TASK DESCRIPTION: The copy must run from the line containing "Task: Open the Duplicate/Edit option" through the final line of the records, both included, exactly as written. It should contain no pictures.

Saved data entries
* * * * *

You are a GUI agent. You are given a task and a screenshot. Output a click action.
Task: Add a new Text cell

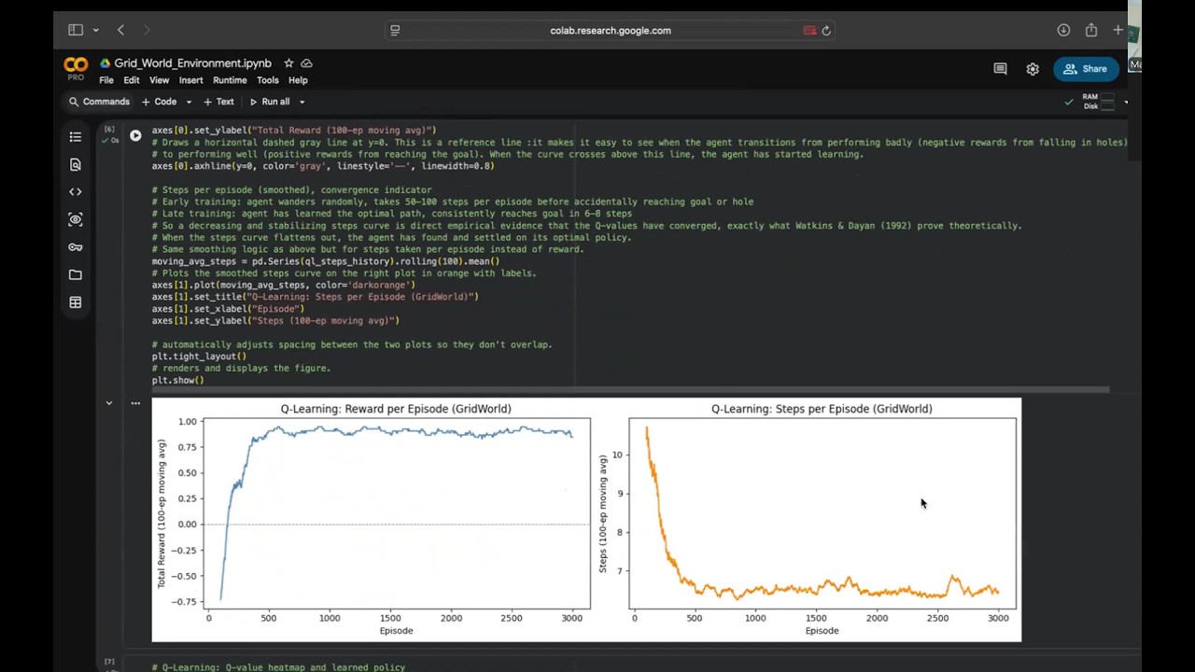[218, 102]
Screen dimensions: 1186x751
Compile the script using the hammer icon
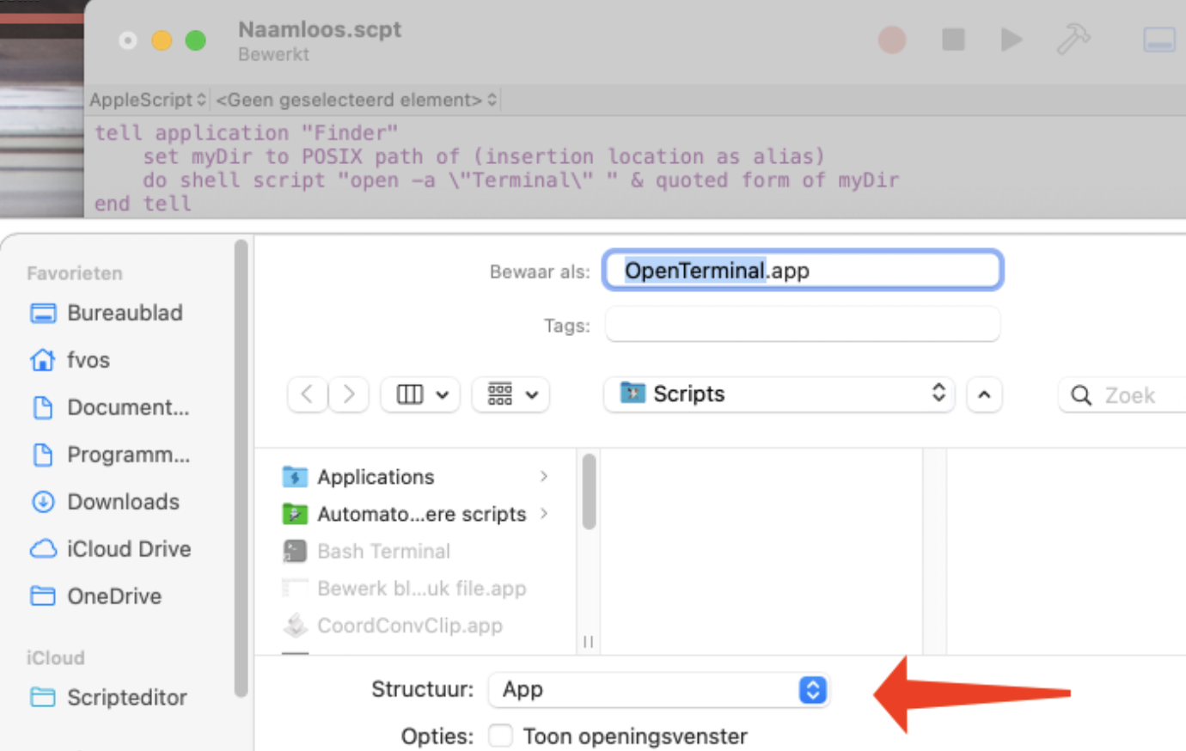point(1073,39)
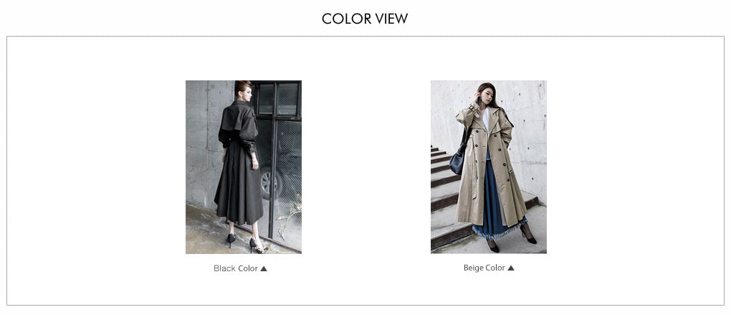Image resolution: width=731 pixels, height=315 pixels.
Task: Click the triangle beside Beige Color
Action: click(x=510, y=268)
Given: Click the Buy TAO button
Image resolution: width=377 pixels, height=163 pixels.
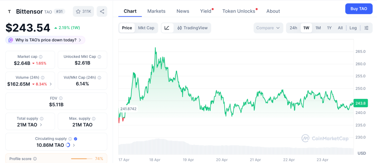Looking at the screenshot, I should [359, 8].
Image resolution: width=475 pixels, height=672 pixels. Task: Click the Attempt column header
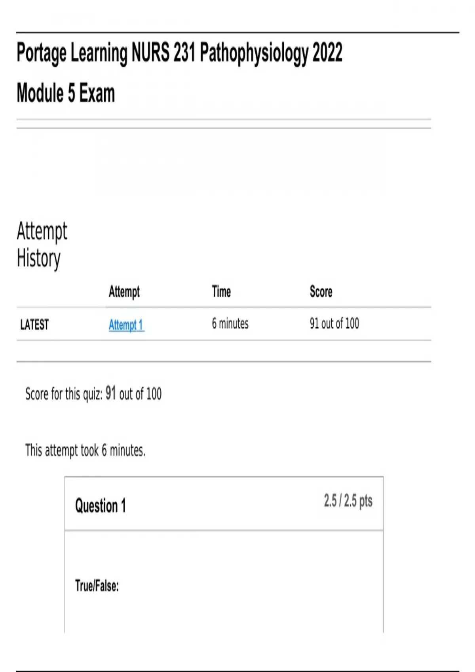124,292
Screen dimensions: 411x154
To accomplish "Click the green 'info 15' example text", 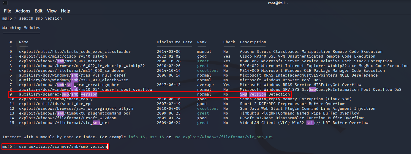I will coord(138,137).
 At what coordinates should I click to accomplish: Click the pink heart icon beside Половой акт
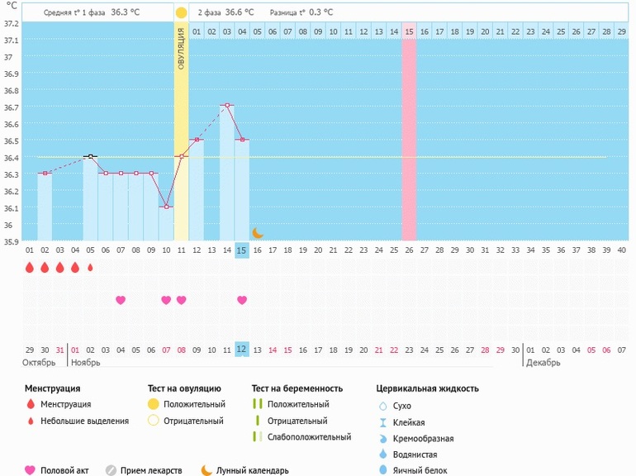point(31,470)
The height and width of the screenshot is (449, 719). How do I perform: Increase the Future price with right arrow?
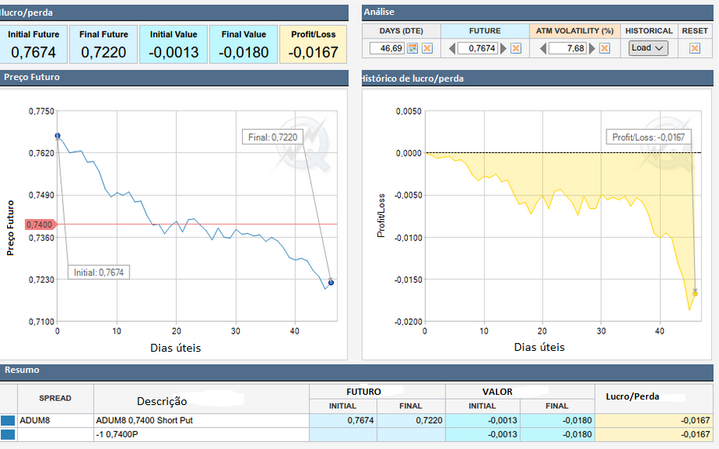point(502,49)
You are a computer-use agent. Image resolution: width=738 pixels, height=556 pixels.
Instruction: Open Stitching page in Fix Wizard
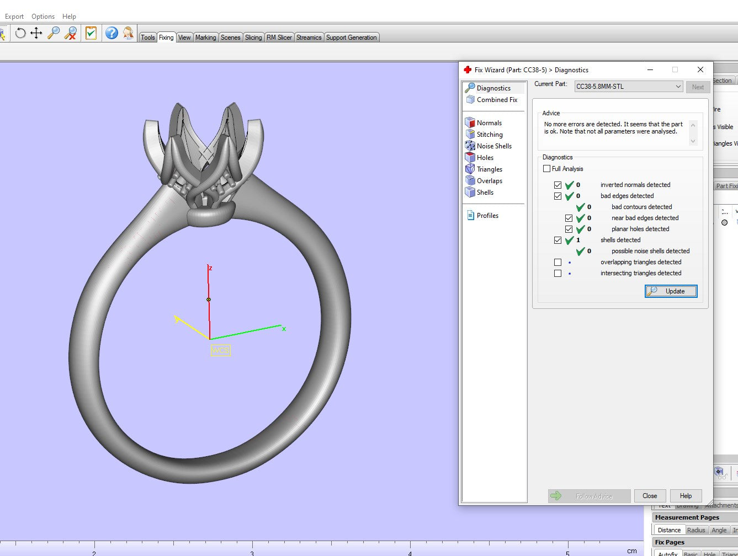(490, 135)
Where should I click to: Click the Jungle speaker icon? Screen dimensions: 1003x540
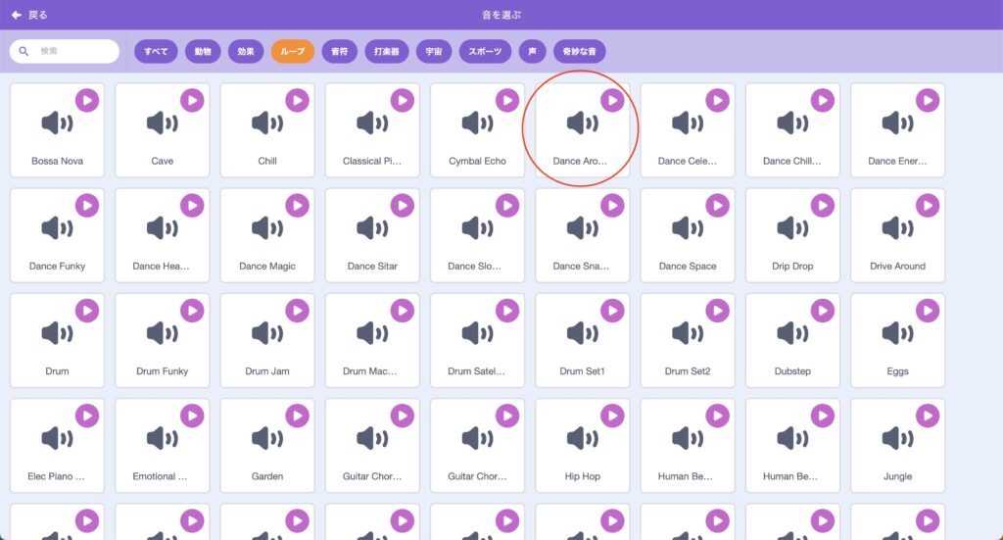coord(897,438)
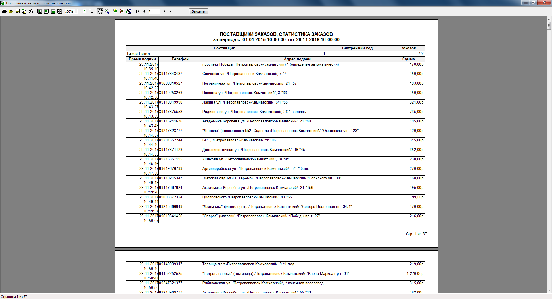The image size is (552, 299).
Task: Toggle the report outline tree
Action: (x=91, y=11)
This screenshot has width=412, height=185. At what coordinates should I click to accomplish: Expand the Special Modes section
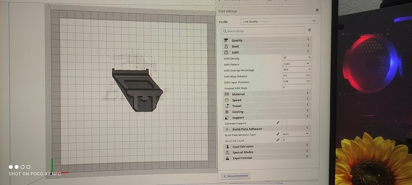pyautogui.click(x=267, y=152)
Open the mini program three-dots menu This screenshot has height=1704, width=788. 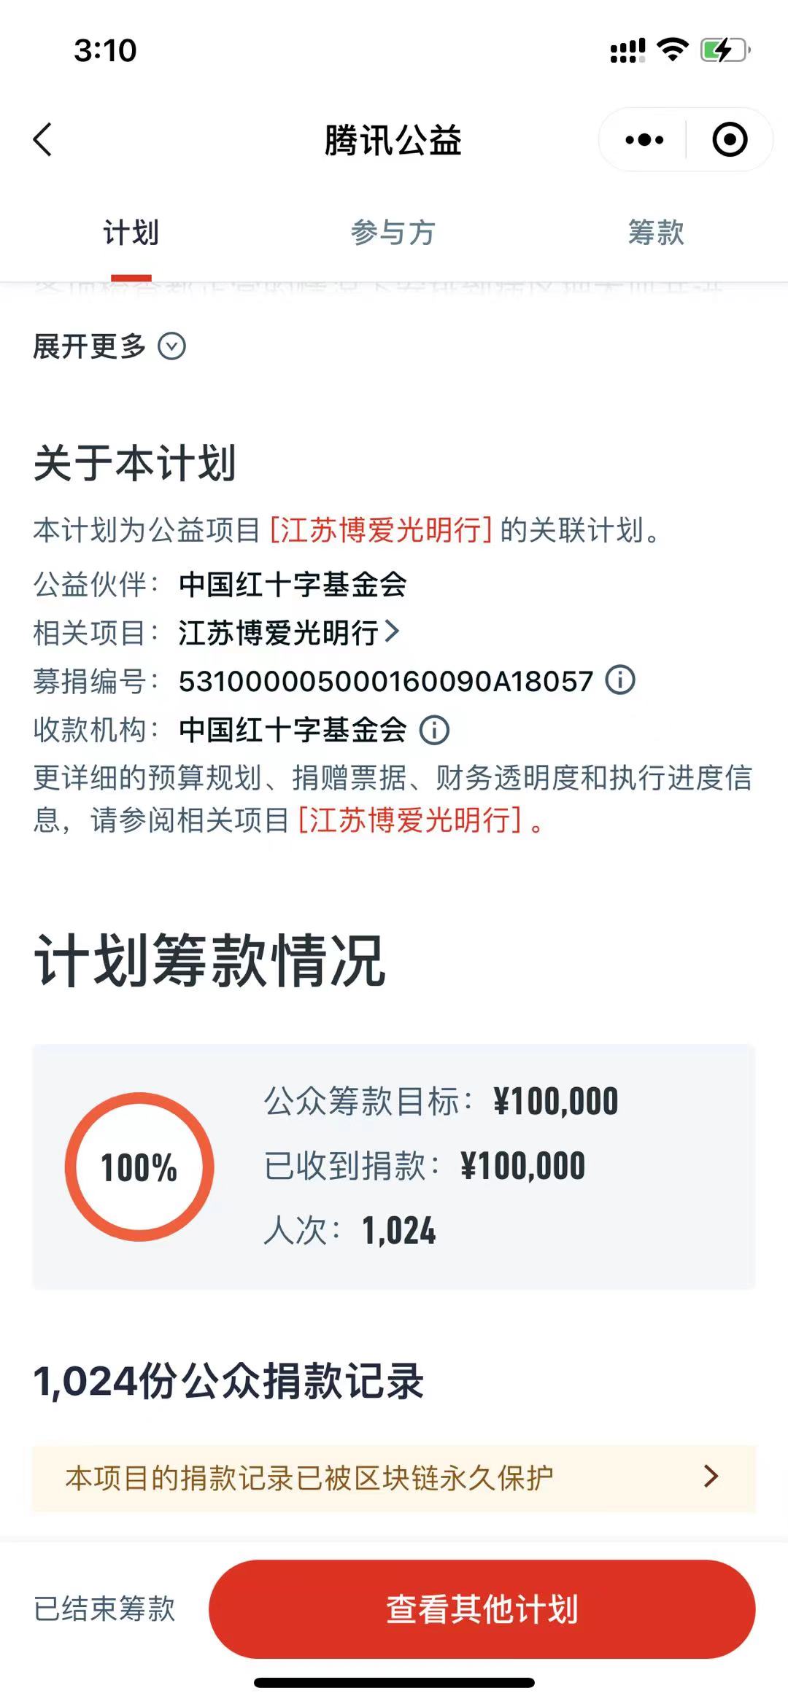pyautogui.click(x=644, y=139)
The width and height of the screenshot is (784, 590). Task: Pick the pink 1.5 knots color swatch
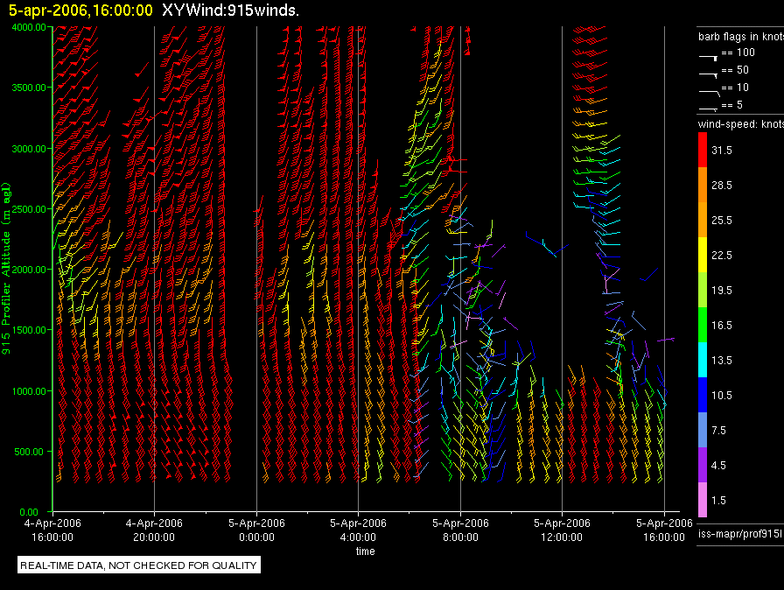coord(703,500)
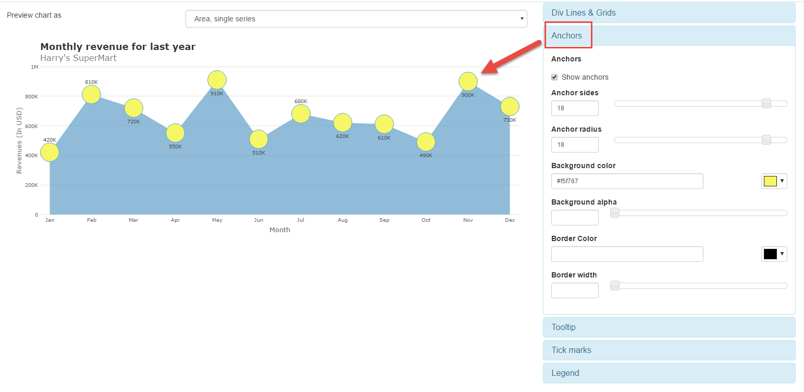
Task: Click the Nov 900K anchor on chart
Action: [x=468, y=81]
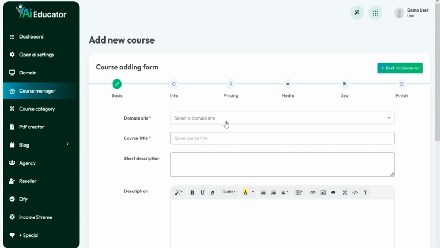The width and height of the screenshot is (440, 248).
Task: Insert a link using the chain icon
Action: point(313,192)
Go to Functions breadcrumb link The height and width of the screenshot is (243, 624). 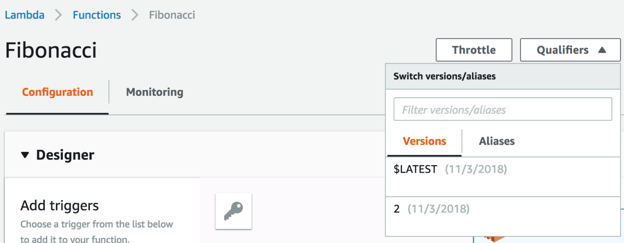[x=96, y=15]
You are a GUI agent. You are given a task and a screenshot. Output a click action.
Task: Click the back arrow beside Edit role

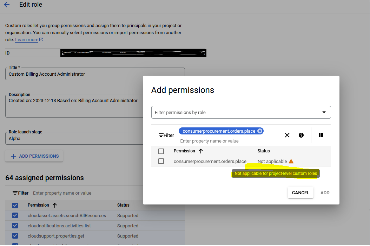(7, 5)
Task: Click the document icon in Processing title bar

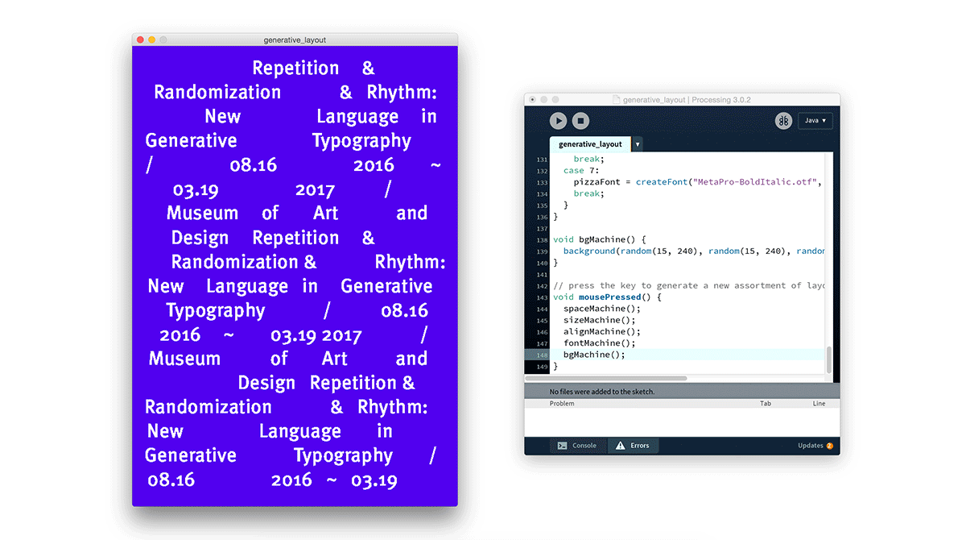Action: (x=617, y=100)
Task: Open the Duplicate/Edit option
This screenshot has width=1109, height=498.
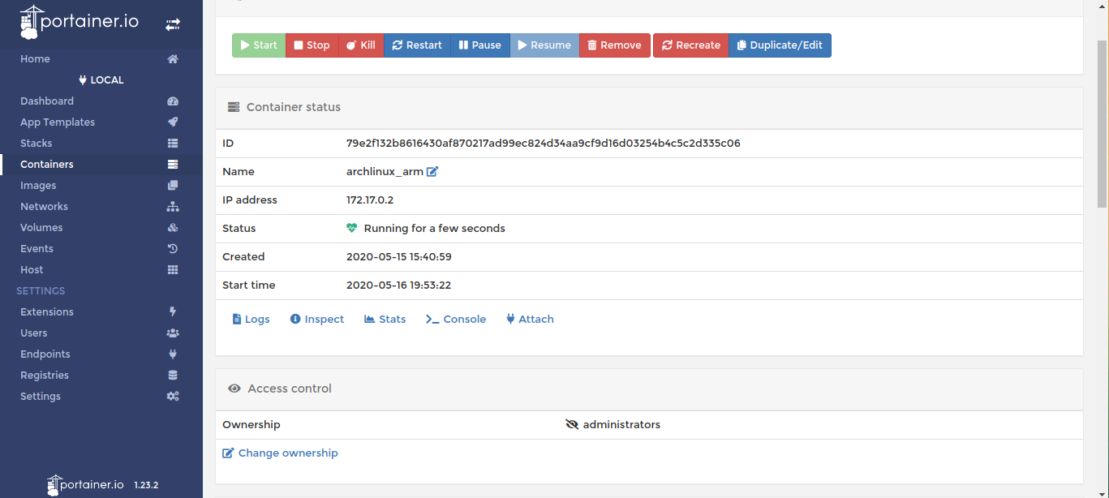Action: tap(779, 45)
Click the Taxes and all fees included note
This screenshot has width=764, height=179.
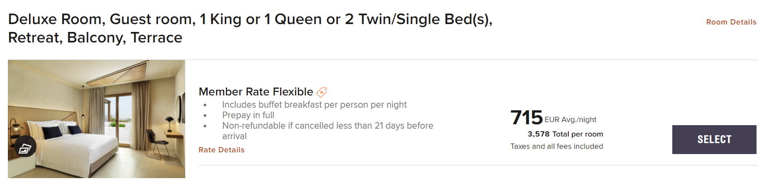tap(556, 146)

* * * * *

EXERCISE OUTPUT:
Task: Open the Duplicate/Edit option
This screenshot has width=1109, height=498.
Action: tap(779, 45)
Click the Taxes and all fees included note
This screenshot has width=764, height=179.
tap(556, 146)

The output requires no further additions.